The emerging-market equity benchmark gained for a 10th consecutive month in October, as an artificial intelligence (AI) boom and a weaker dollar drove capital inflows.
The MSCI Emerging Markets Index has rallied every month from January to October – a feat last seen in 1993 — and is up around 30 per cent this year. On Friday, it fell 0.7 per cent but closed the month with a 4 per cent gain.
Multiple catalysts have driven that surge, including strong gains in many AI-focused Asian tech stocks and a weaker dollar prompting money managers to diversify beyond US assets. In China, targeted stimulus has helped bolster earnings estimates, fund flows and sentiment.
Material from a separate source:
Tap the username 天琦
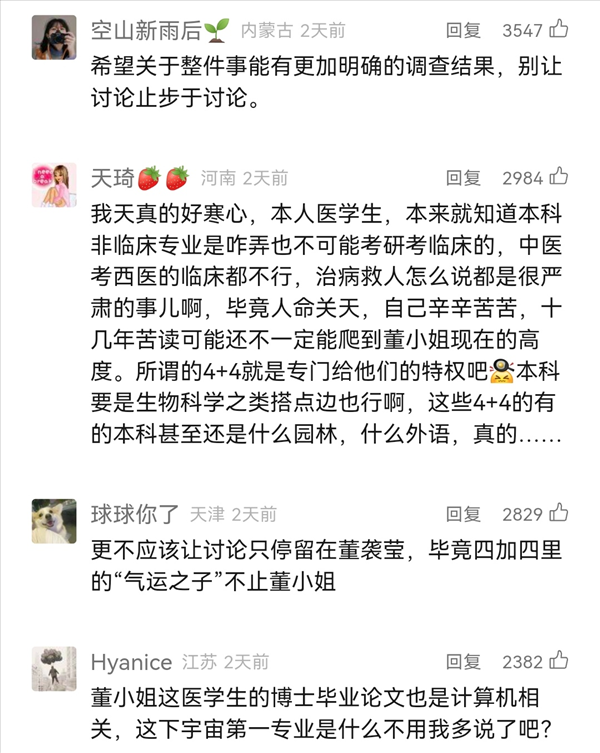600x753 pixels. point(112,178)
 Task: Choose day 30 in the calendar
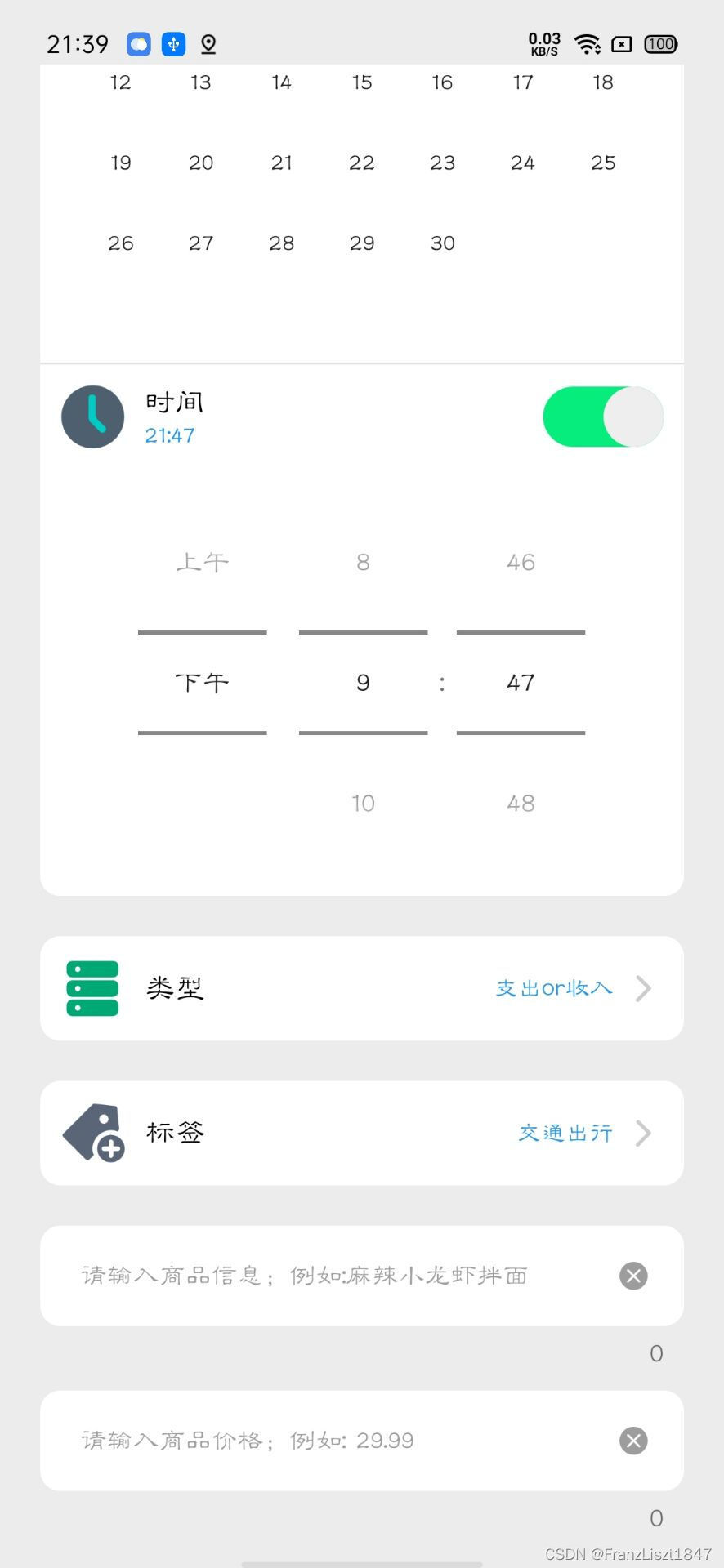(442, 243)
Emerging-market “stocks are no longer simply banks, commodities and telecoms,” said Sammy Suzuki, head of EM equities at AllianceBernstein in New York. “Tech, consumer and medical sectors with more intellectual property content occupy much larger weights today.”
Emerging-market (EM) assets were under “modest pressure” on Friday, as investors continued to digest the possibility of the US Federal Reserve not lowering interest rates in December, according to Brendan McKenna, EM economist and FX strategist at Wells Fargo Securities in New York.
Fed Chair Jerome Powell said there were “strongly differing views about how to proceed in December”, during a press conference following Wednesday’s rate decision.